*What to work on*. Restate exactly the lines that run from the start of the records below to the line containing "Task: Click the table settings gear icon", counting both ends, and nothing else; pictures stay out.

(Beginning of Data to examine)

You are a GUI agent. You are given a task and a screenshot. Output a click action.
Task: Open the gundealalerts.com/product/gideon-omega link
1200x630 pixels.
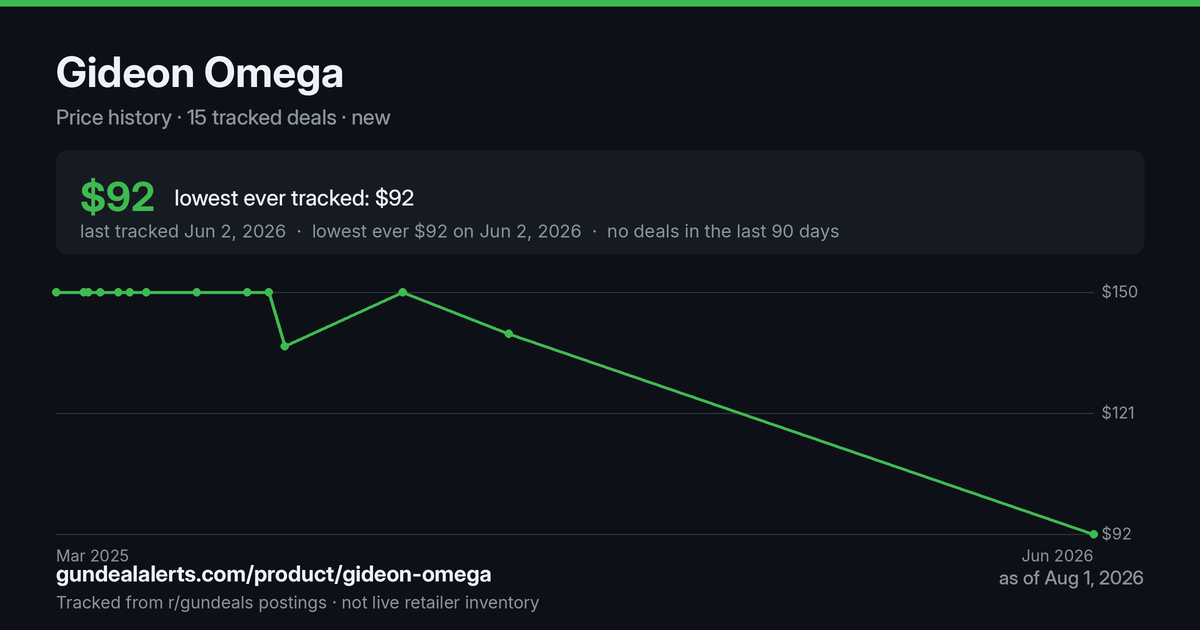(x=273, y=575)
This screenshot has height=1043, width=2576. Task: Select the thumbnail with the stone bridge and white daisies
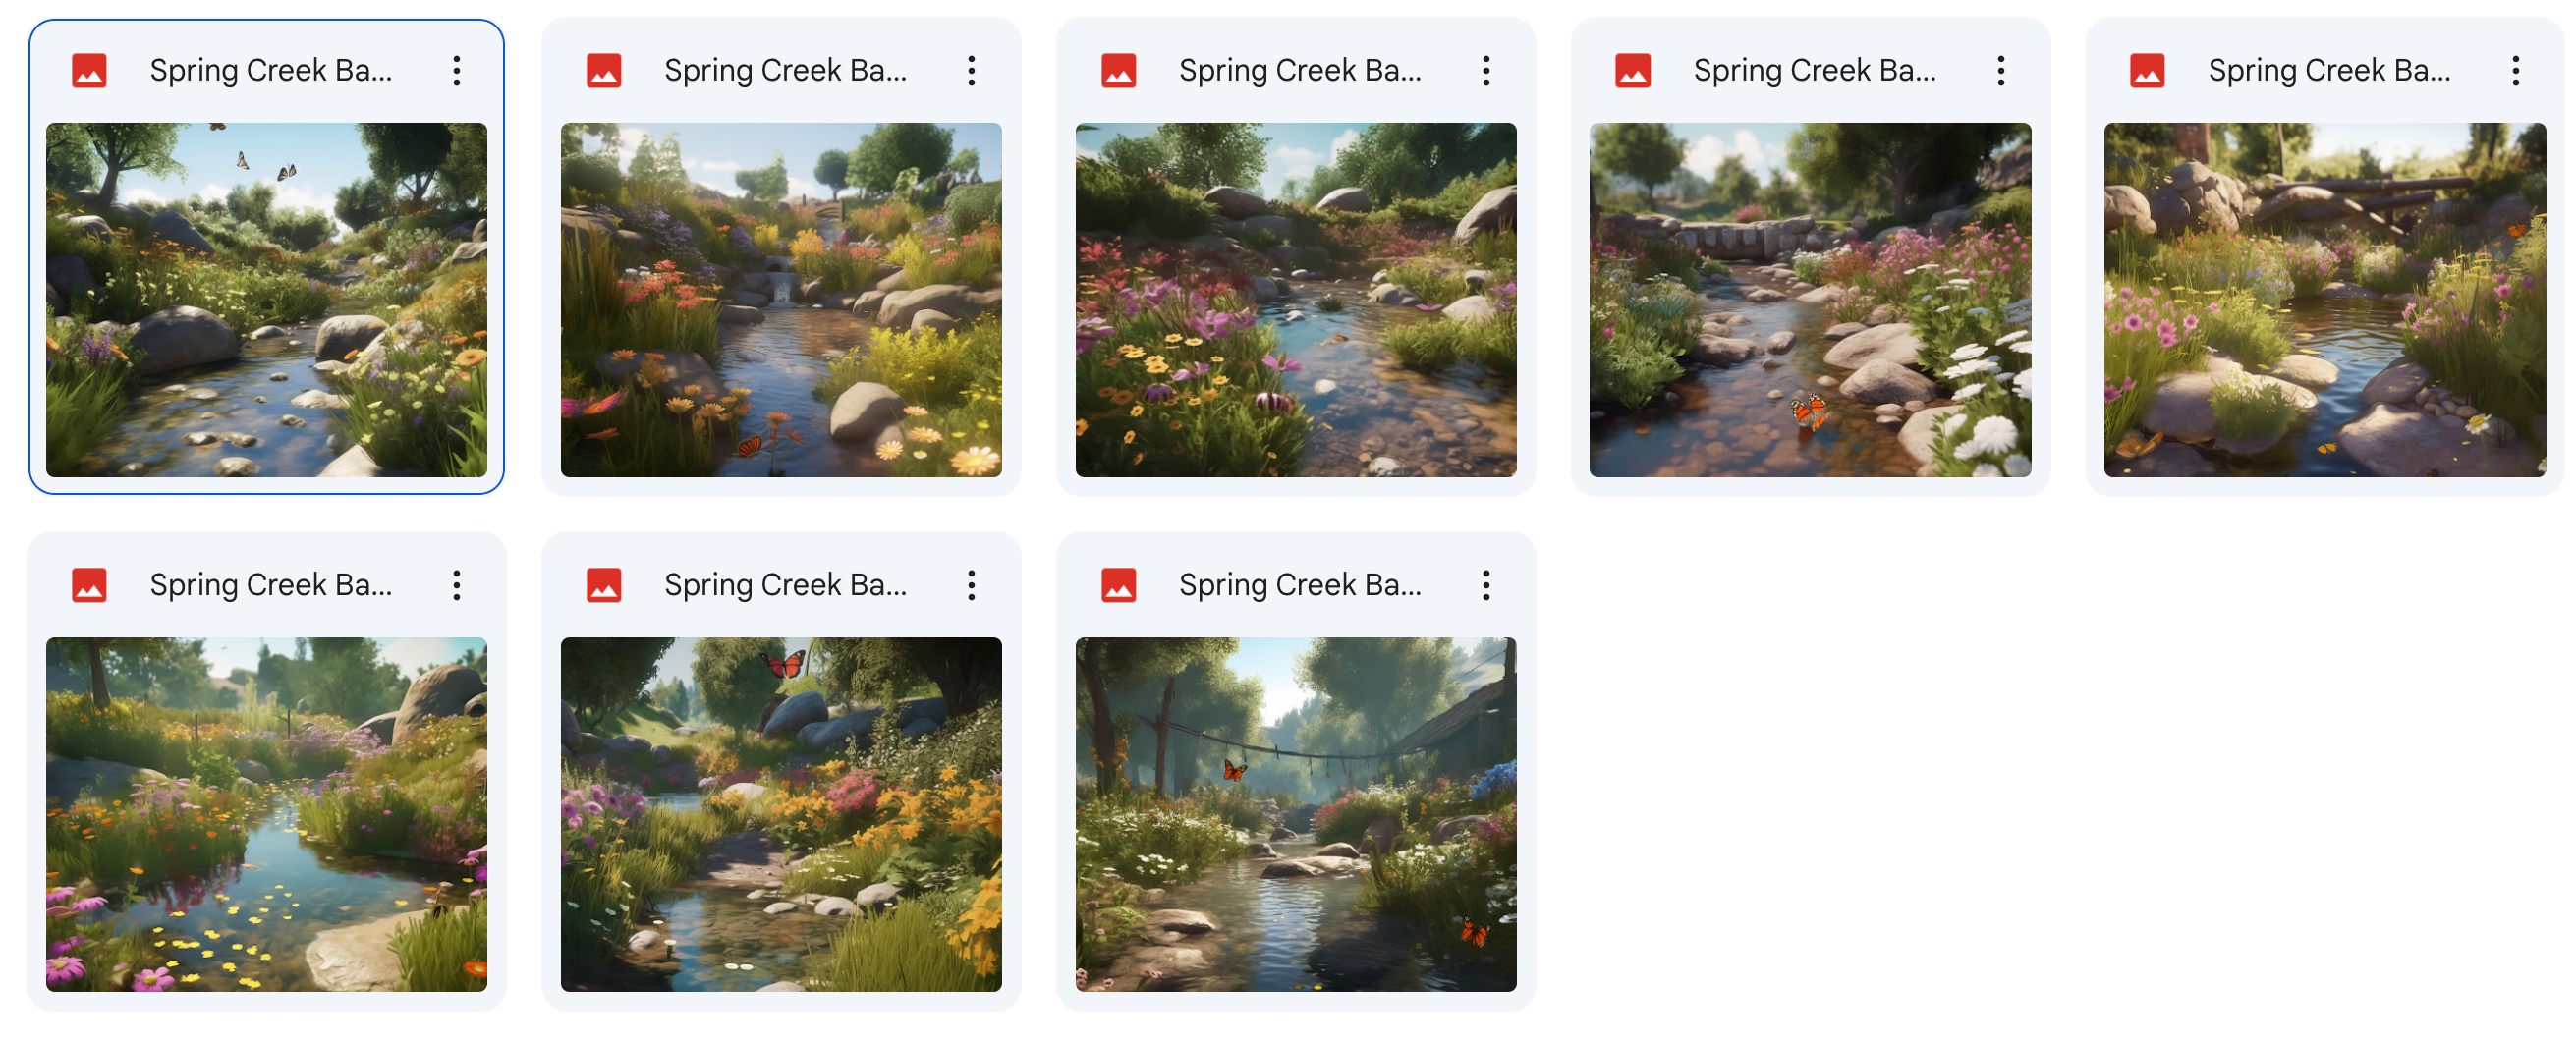pyautogui.click(x=1809, y=300)
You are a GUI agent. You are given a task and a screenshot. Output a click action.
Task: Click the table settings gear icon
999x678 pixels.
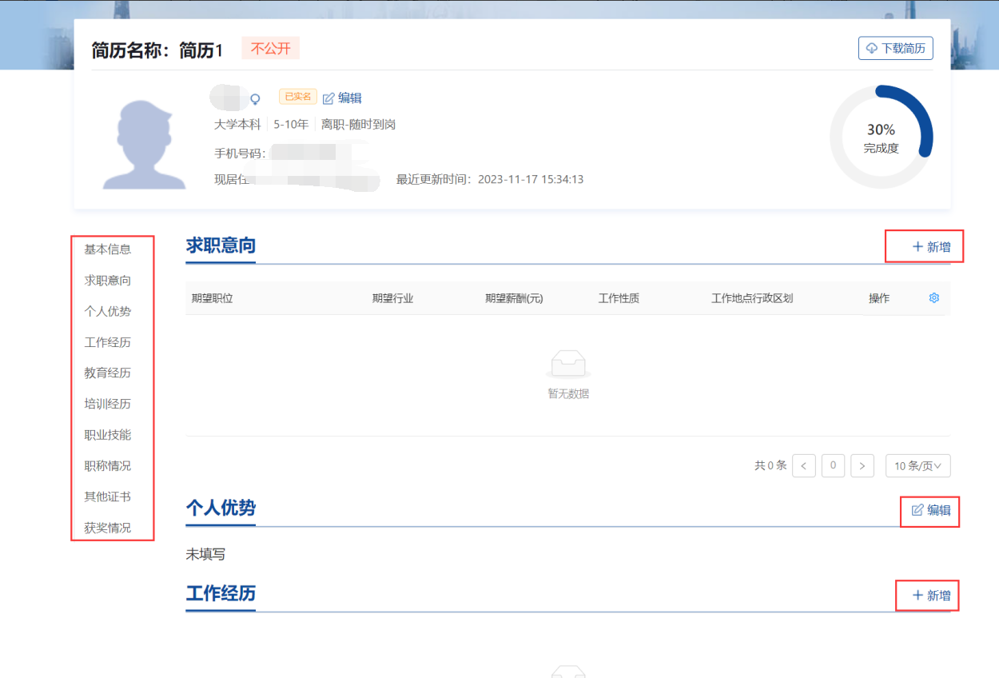click(x=934, y=298)
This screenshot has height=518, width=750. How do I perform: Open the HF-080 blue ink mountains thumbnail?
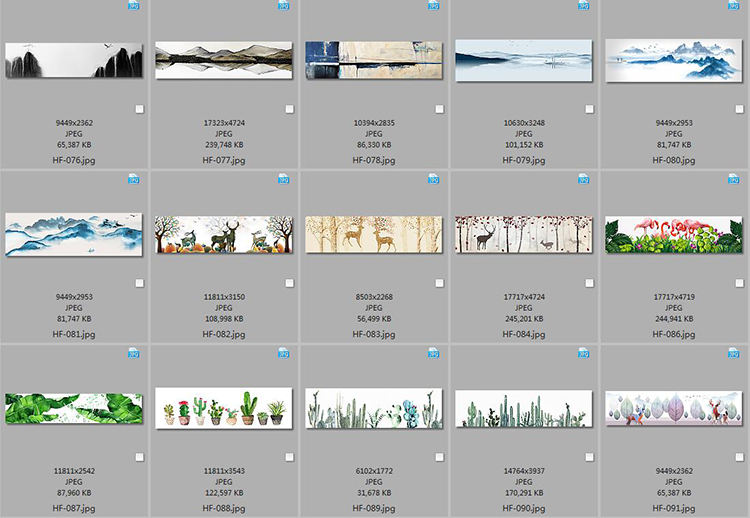(674, 60)
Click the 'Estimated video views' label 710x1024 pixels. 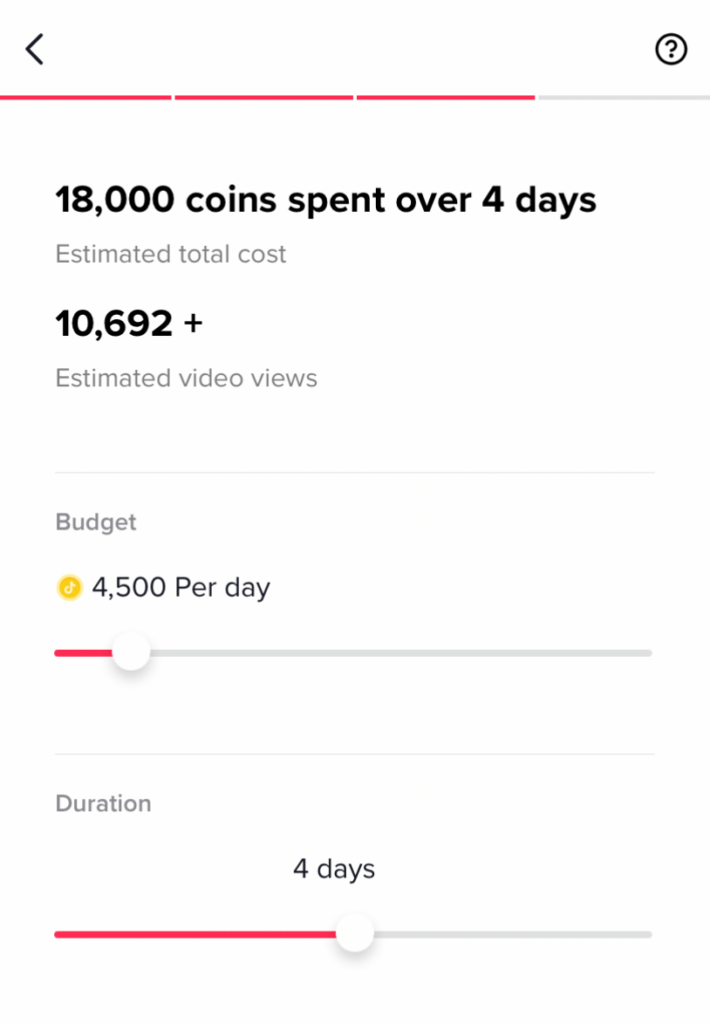186,378
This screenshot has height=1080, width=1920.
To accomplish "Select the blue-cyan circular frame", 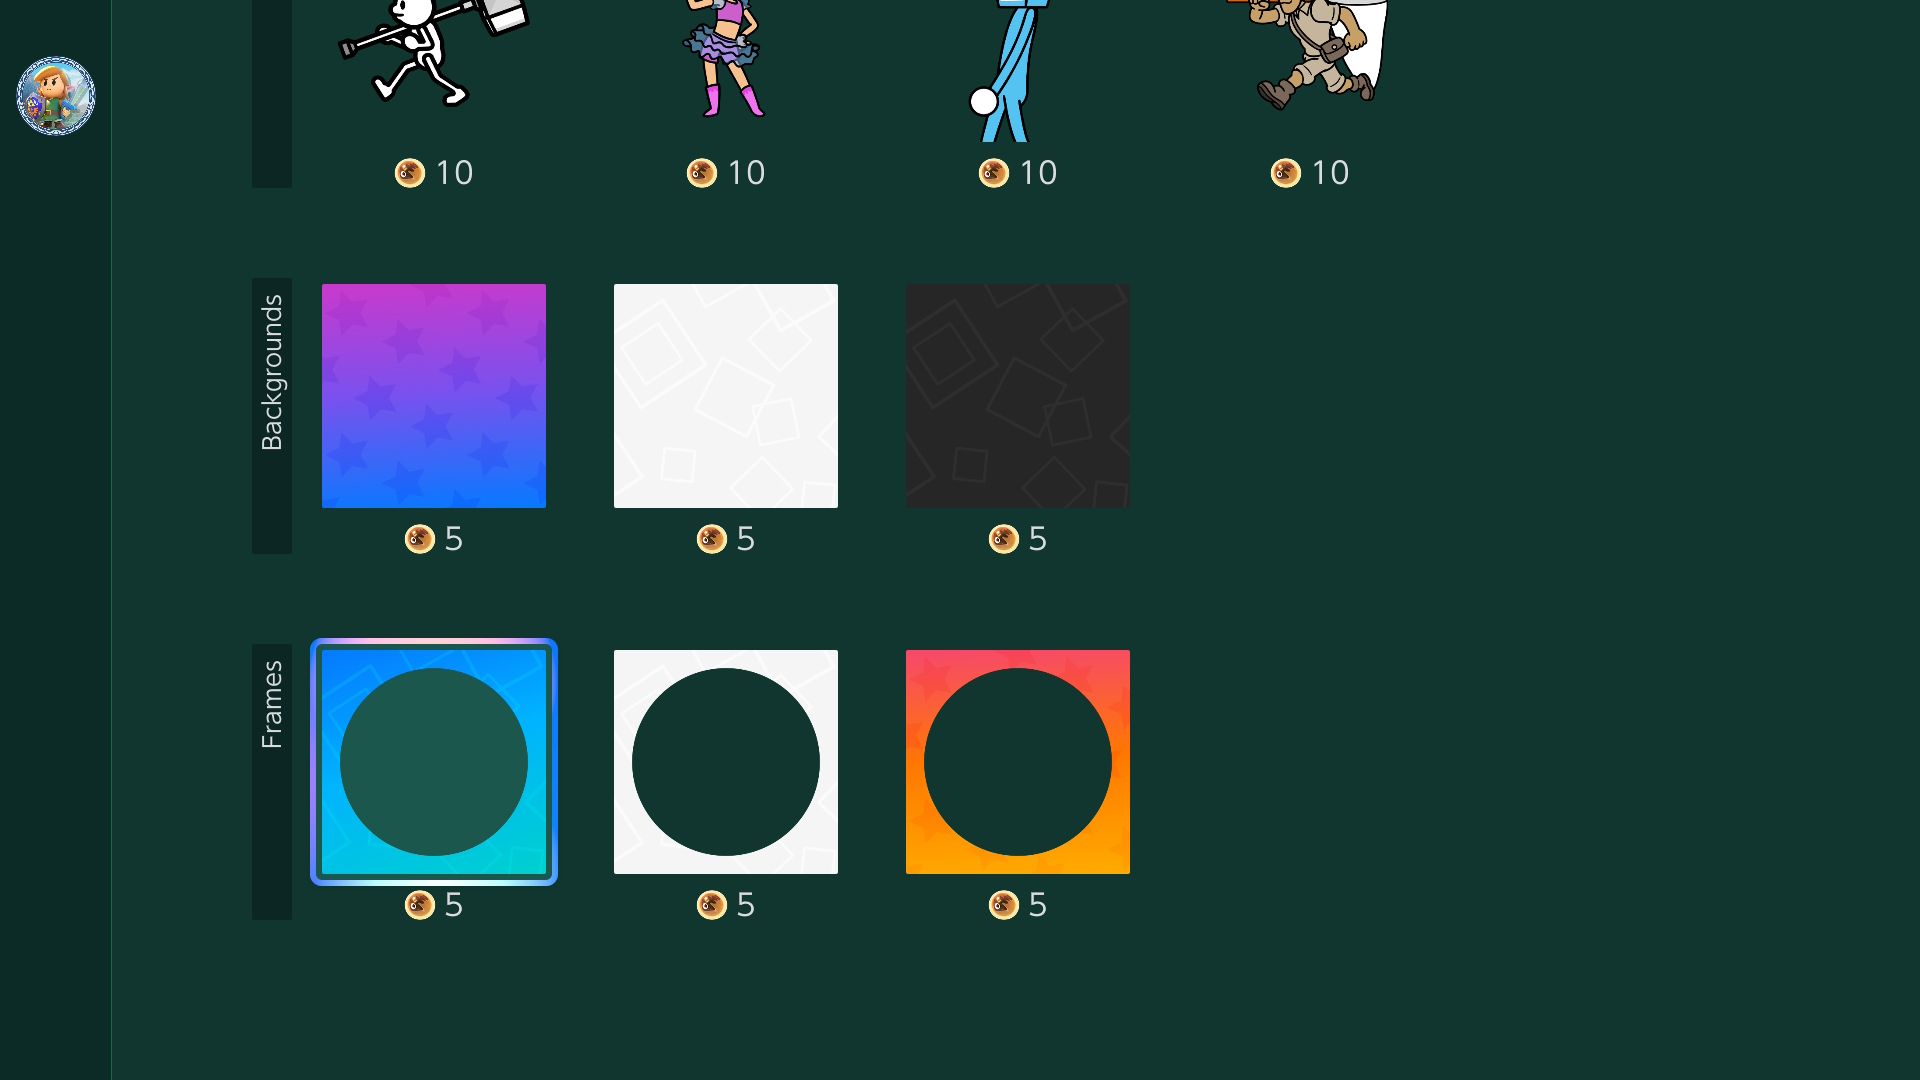I will click(434, 762).
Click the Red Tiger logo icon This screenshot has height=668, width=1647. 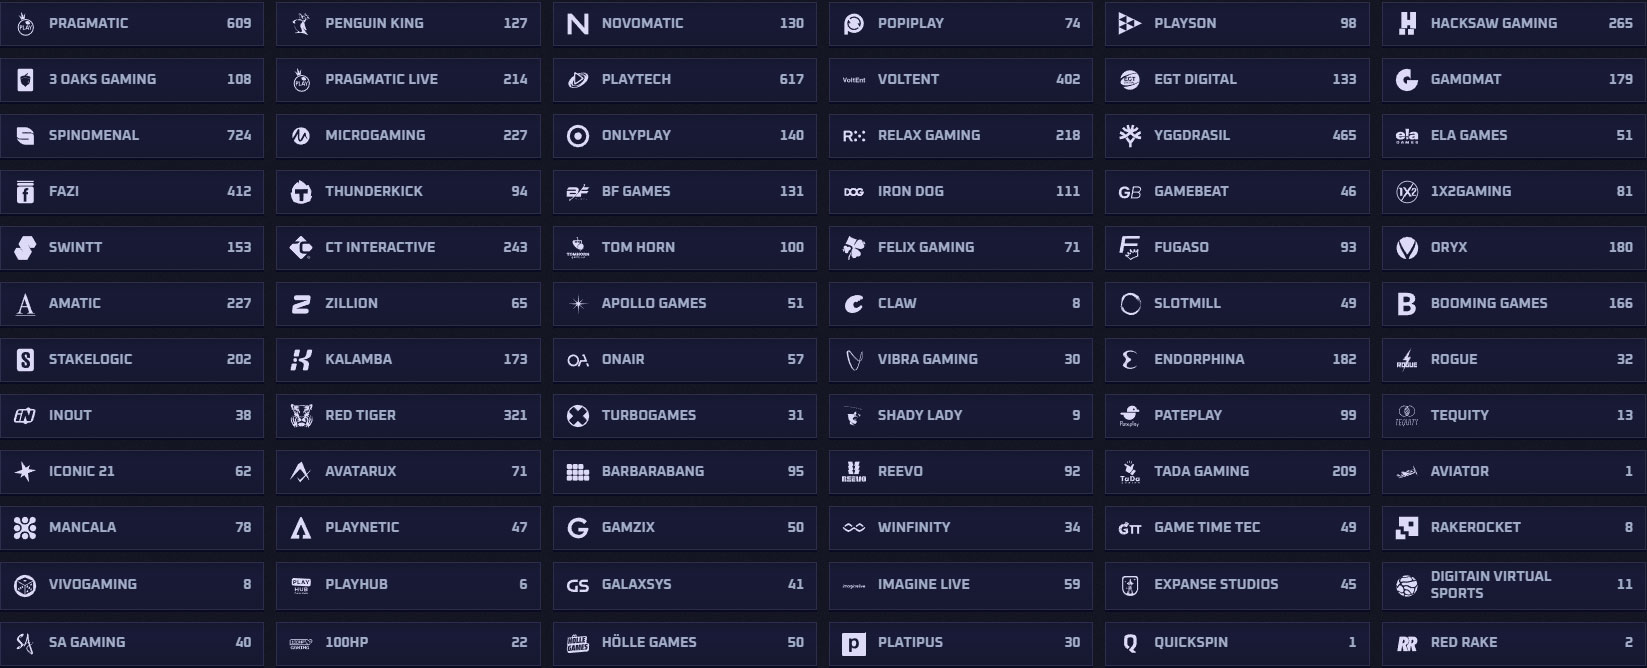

(End of Data to examine)

*Answer*.
You are a GUI agent. You are given a task and a screenshot. Output a click action.
Task: Open the gundealalerts.com/product/gideon-omega link
1200x630 pixels.
(x=273, y=575)
This screenshot has height=1043, width=2576. Task: Select the thumbnail with the stone bridge and white daisies
pyautogui.click(x=1809, y=300)
You are a GUI agent. You are given a task and a screenshot. Output a click action.
Task: Click the table settings gear icon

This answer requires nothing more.